Written instruction: Copy out the data from the line containing "747x562 pixels." through the line containing "Action: [x=527, y=422]", exactly as they appear, including both of those lines.

(Dataset excerpt)
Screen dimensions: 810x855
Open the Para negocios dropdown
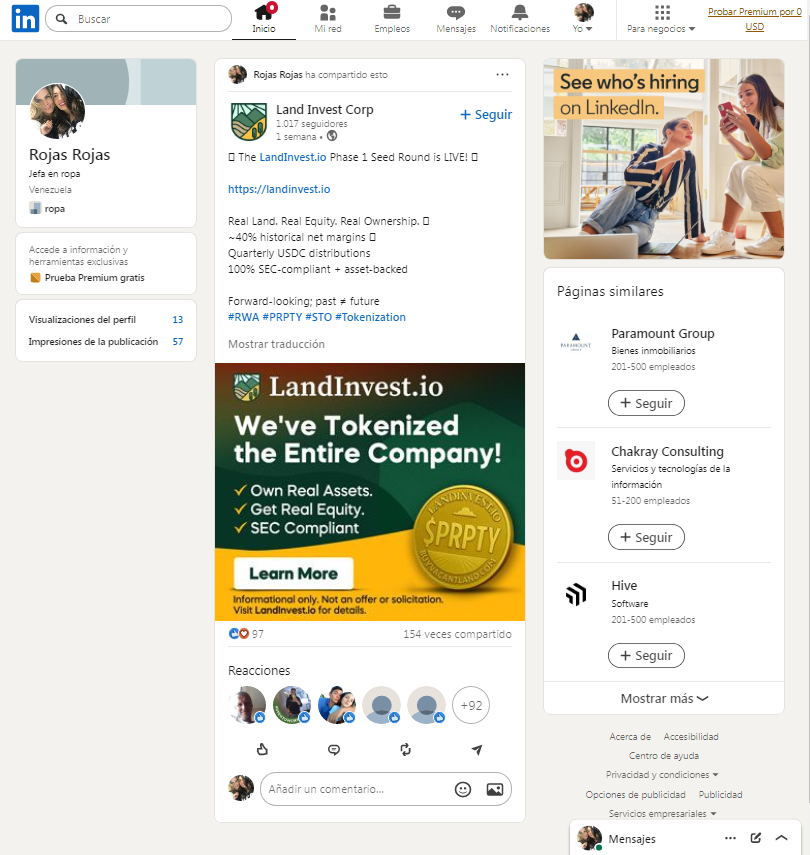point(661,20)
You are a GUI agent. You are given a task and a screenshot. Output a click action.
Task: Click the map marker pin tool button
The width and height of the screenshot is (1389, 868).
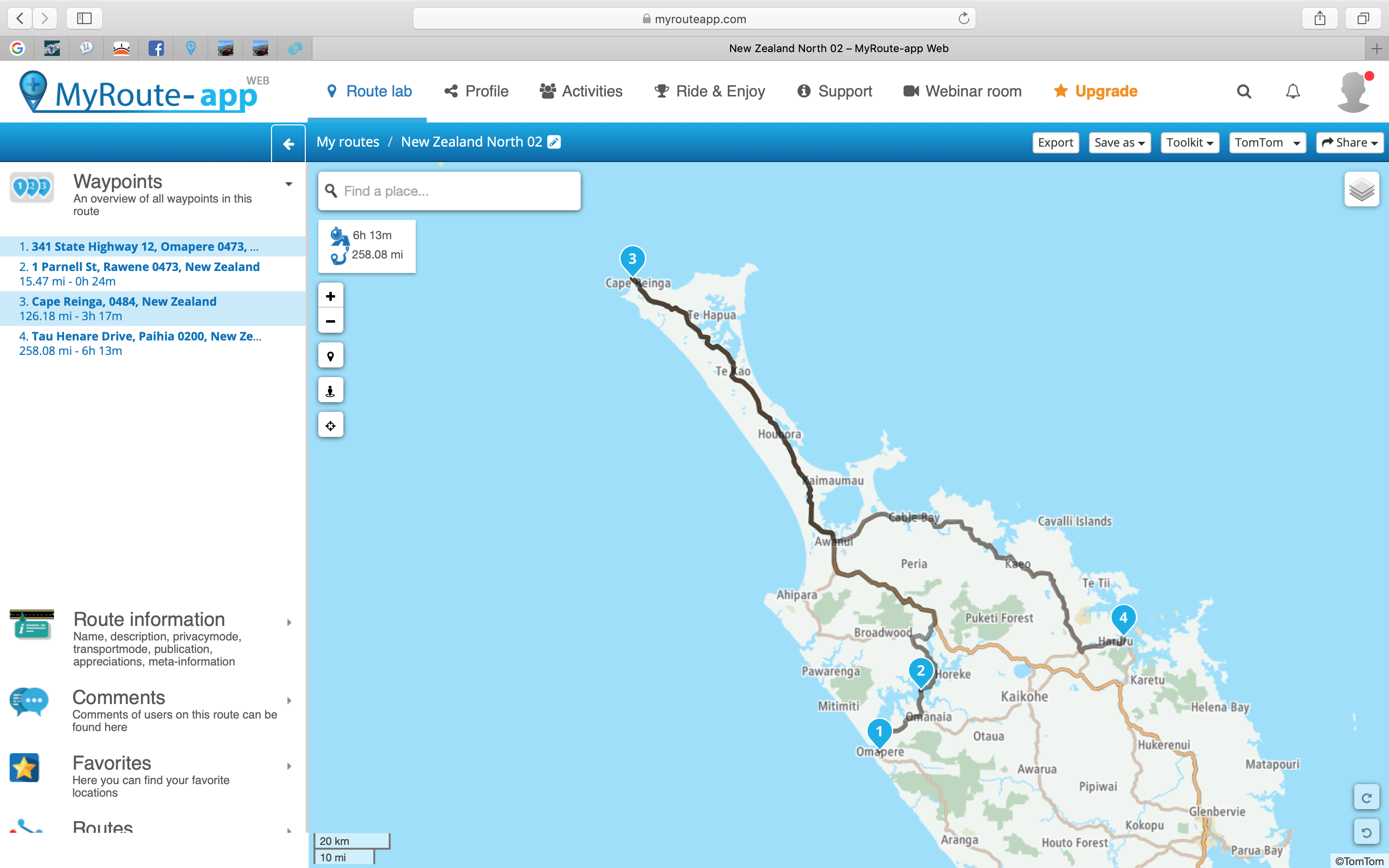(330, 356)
* * *
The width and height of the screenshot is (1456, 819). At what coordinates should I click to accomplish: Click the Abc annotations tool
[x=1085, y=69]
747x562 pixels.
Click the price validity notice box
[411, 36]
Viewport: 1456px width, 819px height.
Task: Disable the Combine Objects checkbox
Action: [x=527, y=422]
* * *
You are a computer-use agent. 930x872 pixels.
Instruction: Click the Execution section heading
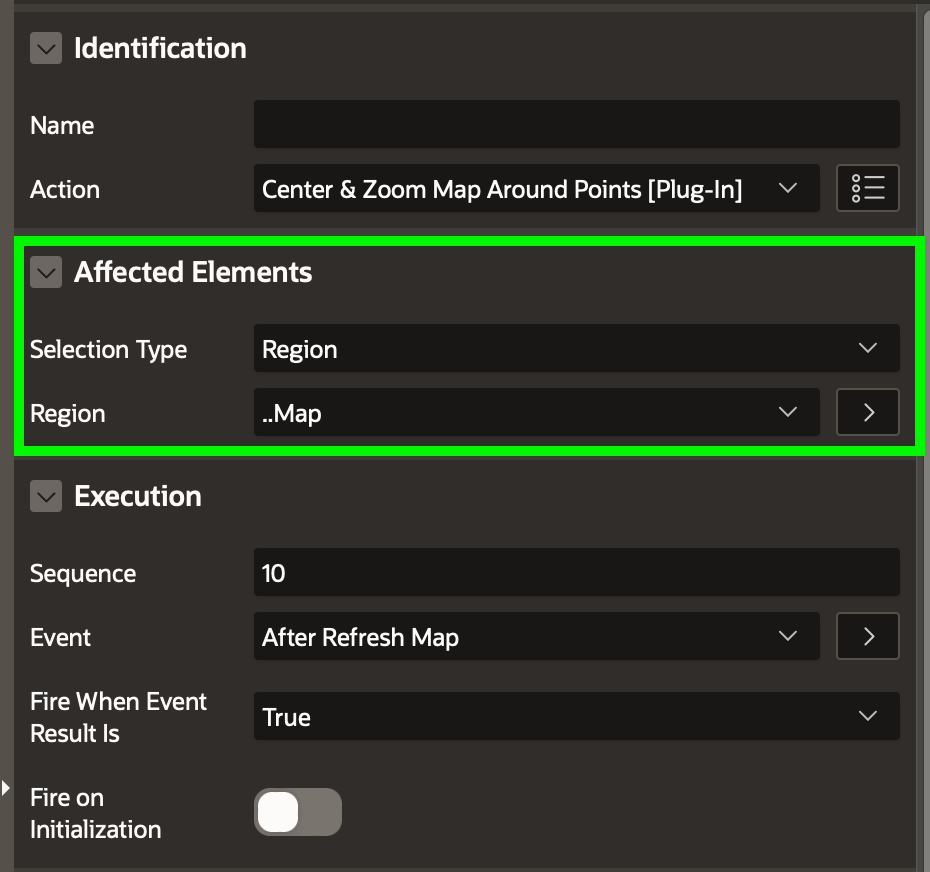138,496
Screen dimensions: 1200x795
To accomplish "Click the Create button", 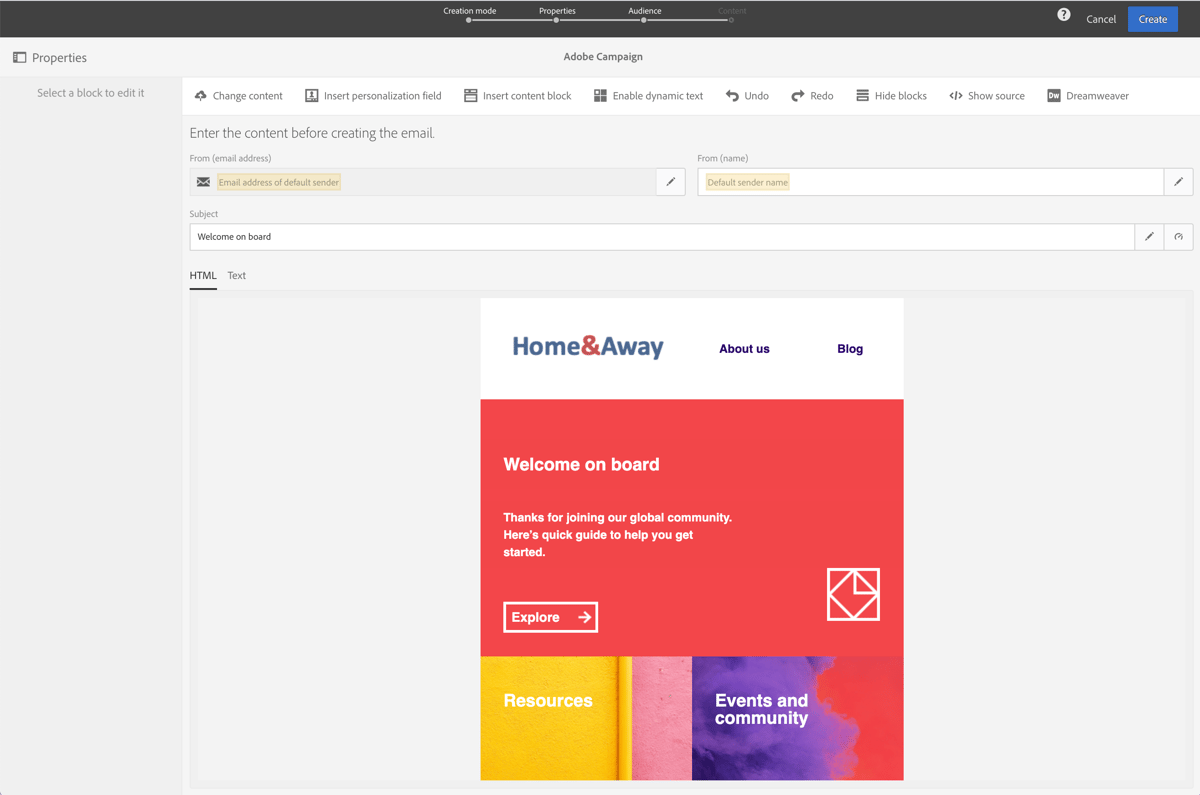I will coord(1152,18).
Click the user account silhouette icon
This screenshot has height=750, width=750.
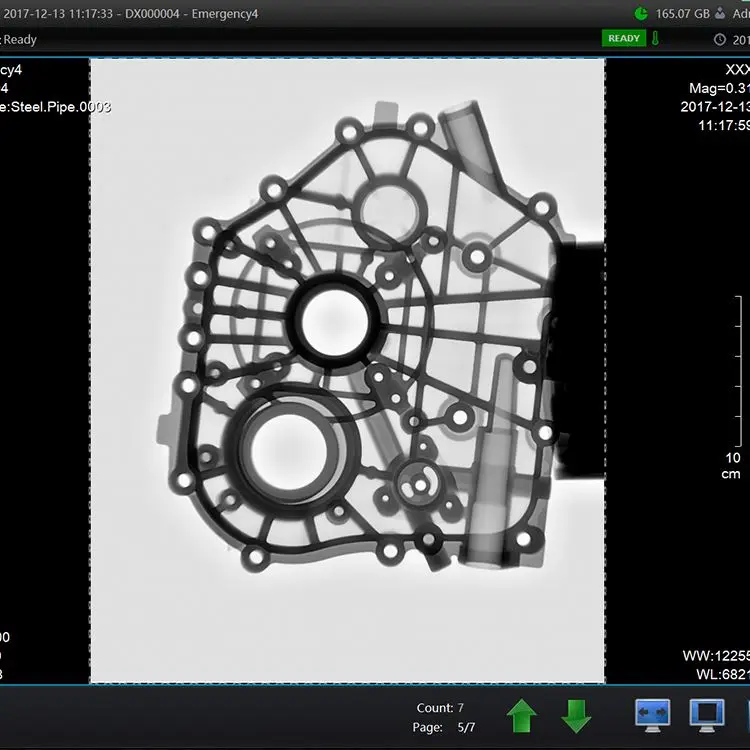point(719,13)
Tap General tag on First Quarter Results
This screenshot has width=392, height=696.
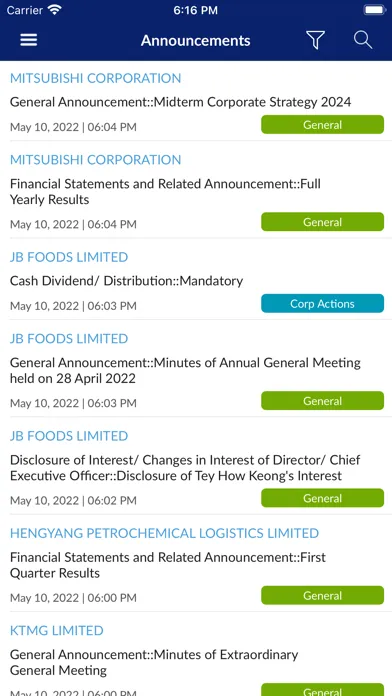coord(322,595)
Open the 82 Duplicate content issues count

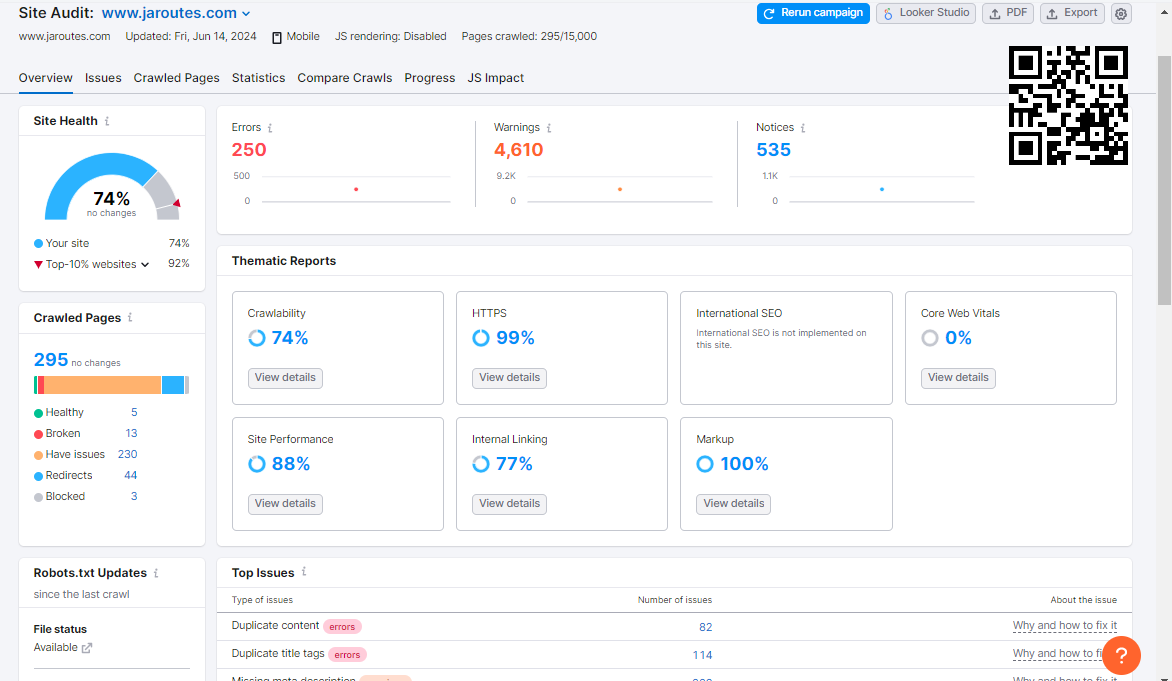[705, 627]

Solution below:
747x562 pixels.
Click the price validity notice box
[411, 36]
Viewport: 1456px width, 819px height.
Task: Disable the Combine Objects checkbox
Action: [x=527, y=422]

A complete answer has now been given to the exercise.